What needs to be done:
Transcribe the records below exactly, from their first line through the line containing "Given: Star the Stromverbrauch document". Omit every line after it.

• • • • • • •

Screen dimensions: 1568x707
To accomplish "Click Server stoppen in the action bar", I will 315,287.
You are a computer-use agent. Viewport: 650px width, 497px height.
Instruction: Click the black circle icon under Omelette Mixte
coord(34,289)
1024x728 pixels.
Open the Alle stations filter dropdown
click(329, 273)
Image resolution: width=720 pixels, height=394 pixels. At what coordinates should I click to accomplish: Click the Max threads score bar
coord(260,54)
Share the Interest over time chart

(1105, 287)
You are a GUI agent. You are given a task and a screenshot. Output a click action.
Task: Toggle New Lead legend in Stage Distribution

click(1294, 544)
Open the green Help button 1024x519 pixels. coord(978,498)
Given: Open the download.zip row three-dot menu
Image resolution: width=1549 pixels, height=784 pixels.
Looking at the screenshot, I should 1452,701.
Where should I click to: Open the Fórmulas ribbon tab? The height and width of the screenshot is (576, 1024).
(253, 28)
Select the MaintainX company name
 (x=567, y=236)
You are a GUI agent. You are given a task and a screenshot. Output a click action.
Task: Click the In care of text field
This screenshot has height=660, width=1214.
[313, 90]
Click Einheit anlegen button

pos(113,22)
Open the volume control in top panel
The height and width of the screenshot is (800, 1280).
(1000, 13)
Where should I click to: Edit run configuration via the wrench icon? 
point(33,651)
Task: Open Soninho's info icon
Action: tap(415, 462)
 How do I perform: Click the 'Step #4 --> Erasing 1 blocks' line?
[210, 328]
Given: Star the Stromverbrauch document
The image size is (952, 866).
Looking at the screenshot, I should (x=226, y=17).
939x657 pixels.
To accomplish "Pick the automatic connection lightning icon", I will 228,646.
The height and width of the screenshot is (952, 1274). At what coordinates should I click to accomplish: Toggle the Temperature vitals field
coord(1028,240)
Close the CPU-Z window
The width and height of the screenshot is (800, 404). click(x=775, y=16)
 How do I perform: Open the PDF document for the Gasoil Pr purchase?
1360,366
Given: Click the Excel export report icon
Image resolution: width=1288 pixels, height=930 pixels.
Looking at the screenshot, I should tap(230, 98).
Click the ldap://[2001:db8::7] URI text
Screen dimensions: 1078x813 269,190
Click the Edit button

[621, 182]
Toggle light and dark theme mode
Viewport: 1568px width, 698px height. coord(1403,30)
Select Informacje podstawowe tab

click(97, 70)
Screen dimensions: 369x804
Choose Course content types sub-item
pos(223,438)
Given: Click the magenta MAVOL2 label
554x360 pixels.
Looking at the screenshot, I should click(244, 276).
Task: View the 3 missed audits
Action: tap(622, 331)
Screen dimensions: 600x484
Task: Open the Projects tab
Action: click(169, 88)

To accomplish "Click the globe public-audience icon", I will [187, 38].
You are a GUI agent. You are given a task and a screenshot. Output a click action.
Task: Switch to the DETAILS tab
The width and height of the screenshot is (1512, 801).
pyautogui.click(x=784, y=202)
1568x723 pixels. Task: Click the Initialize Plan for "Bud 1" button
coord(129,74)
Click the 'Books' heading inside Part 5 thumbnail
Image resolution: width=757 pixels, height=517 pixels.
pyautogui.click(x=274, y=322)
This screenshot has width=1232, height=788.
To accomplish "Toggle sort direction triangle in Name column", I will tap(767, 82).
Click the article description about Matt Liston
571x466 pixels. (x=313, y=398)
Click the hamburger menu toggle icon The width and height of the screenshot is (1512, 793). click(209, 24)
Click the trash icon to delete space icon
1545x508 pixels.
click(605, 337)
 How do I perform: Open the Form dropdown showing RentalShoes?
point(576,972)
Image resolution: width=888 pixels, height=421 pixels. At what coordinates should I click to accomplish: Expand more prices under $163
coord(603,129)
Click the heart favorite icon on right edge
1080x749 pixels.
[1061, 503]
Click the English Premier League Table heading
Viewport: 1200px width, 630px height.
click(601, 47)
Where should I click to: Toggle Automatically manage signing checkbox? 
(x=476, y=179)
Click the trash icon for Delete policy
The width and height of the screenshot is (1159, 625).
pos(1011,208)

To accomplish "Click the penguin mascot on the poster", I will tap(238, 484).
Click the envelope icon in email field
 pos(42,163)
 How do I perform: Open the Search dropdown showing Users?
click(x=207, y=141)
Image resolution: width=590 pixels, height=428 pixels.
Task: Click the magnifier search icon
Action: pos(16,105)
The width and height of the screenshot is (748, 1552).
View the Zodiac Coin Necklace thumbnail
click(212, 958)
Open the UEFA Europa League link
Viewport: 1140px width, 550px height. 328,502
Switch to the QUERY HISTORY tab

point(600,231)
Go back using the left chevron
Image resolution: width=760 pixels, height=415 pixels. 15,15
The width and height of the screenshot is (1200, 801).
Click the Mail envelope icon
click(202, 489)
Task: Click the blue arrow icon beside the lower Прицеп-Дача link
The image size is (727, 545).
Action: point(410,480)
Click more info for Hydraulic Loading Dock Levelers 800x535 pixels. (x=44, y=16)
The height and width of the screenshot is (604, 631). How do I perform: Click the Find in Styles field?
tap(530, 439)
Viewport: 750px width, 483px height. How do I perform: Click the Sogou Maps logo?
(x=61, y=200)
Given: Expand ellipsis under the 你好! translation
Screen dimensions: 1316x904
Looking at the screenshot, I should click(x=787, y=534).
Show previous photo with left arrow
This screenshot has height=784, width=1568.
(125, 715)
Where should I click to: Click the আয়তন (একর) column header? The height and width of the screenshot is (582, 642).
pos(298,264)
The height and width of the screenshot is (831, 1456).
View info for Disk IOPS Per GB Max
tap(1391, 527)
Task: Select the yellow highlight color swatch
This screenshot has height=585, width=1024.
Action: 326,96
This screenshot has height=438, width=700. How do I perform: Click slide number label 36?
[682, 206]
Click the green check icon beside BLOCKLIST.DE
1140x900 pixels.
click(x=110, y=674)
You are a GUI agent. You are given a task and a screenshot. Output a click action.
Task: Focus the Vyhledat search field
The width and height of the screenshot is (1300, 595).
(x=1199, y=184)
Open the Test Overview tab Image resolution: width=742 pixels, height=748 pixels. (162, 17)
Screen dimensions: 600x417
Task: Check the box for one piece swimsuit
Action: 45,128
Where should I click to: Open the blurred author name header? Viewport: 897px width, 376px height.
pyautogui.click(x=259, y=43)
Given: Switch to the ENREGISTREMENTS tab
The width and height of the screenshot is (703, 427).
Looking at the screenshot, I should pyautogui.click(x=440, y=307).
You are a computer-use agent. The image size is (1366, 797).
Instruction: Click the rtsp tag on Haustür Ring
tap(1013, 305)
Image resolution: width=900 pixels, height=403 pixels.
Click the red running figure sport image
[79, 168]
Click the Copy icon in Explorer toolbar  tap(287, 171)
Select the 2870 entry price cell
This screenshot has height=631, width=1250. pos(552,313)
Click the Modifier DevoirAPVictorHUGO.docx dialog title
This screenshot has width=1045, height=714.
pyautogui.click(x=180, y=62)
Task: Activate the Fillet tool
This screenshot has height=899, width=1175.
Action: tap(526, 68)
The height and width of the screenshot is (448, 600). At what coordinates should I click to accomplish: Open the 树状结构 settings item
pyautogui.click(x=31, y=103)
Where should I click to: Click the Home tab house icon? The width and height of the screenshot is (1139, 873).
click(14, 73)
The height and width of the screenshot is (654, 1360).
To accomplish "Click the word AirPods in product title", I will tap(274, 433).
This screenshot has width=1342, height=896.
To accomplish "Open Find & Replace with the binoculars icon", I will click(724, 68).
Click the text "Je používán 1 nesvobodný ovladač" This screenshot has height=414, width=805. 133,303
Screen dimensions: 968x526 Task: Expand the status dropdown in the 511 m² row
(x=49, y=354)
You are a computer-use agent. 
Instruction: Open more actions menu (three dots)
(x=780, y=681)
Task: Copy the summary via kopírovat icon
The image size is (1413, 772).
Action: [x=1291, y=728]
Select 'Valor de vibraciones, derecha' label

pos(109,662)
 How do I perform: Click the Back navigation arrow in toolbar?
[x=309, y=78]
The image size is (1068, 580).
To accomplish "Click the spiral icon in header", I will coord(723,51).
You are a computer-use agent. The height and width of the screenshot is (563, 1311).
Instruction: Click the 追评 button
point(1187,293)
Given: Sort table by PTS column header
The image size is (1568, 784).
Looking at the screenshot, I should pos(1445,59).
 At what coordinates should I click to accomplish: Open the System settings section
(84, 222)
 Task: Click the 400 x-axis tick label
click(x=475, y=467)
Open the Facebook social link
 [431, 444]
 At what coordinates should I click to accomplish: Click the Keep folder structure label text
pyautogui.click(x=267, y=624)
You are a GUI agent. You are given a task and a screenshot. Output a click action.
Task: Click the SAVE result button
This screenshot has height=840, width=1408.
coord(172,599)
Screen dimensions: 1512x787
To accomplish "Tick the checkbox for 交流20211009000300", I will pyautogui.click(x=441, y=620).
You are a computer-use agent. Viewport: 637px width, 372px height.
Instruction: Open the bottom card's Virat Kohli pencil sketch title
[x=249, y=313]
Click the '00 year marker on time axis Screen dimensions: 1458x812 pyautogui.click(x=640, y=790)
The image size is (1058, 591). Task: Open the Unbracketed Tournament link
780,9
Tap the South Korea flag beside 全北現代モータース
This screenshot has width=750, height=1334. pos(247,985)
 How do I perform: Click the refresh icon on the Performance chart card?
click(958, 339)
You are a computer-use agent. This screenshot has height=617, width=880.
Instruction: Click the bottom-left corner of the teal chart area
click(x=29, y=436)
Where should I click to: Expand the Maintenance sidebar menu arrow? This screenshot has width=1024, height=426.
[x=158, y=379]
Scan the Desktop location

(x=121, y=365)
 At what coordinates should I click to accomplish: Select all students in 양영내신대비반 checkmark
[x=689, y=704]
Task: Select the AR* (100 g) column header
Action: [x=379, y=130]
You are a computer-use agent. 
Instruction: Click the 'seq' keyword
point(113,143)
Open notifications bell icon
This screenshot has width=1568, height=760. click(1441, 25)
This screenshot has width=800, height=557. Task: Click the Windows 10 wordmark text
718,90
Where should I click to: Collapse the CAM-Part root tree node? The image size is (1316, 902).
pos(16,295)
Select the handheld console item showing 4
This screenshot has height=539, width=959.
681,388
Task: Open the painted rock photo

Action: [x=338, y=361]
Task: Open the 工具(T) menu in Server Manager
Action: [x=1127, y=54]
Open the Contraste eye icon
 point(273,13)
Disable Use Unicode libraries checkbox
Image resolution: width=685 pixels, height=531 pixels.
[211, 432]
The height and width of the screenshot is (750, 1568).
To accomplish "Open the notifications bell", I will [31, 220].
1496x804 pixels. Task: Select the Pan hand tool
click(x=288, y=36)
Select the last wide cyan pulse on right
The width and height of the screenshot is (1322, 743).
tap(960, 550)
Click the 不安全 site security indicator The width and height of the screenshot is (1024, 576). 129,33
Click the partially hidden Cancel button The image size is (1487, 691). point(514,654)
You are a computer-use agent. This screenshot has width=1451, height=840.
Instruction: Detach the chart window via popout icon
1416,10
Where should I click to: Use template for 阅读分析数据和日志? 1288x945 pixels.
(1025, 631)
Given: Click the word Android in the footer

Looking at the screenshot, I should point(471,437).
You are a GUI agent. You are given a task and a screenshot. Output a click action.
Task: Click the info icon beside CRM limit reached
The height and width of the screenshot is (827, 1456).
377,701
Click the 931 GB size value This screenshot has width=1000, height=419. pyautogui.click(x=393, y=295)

• • • • • • •

The completed task:
Screen dimensions: 1568x707
To accomplish "Click Server stoppen in the action bar", I will 315,287.
You are a computer-use agent. Viewport: 650px width, 497px height.
Instruction: Click the black circle icon under Omelette Mixte
coord(34,289)
1024x728 pixels.
Open the Alle stations filter dropdown
click(329, 273)
Image resolution: width=720 pixels, height=394 pixels. At what coordinates should I click to accomplish: Click the Max threads score bar
coord(260,54)
Share the Interest over time chart

(1105, 287)
You are a GUI agent. You are given a task and a screenshot. Output a click action.
Task: Toggle New Lead legend in Stage Distribution

click(1294, 544)
Open the green Help button 1024x519 pixels. coord(978,498)
Given: Open the download.zip row three-dot menu
Image resolution: width=1549 pixels, height=784 pixels.
Looking at the screenshot, I should 1452,701.
Where should I click to: Open the Fórmulas ribbon tab? The height and width of the screenshot is (576, 1024).
(253, 28)
Select the MaintainX company name
 (x=567, y=236)
You are a GUI agent. You are given a task and a screenshot. Output a click action.
Task: Click the In care of text field
This screenshot has height=660, width=1214.
[313, 90]
Click Einheit anlegen button

pos(113,22)
Open the volume control in top panel
The height and width of the screenshot is (800, 1280).
(1000, 13)
Where should I click to: Edit run configuration via the wrench icon? 
point(33,651)
Task: Open Soninho's info icon
Action: tap(415, 462)
 How do I perform: Click the 'Step #4 --> Erasing 1 blocks' line?
[210, 328]
Given: Star the Stromverbrauch document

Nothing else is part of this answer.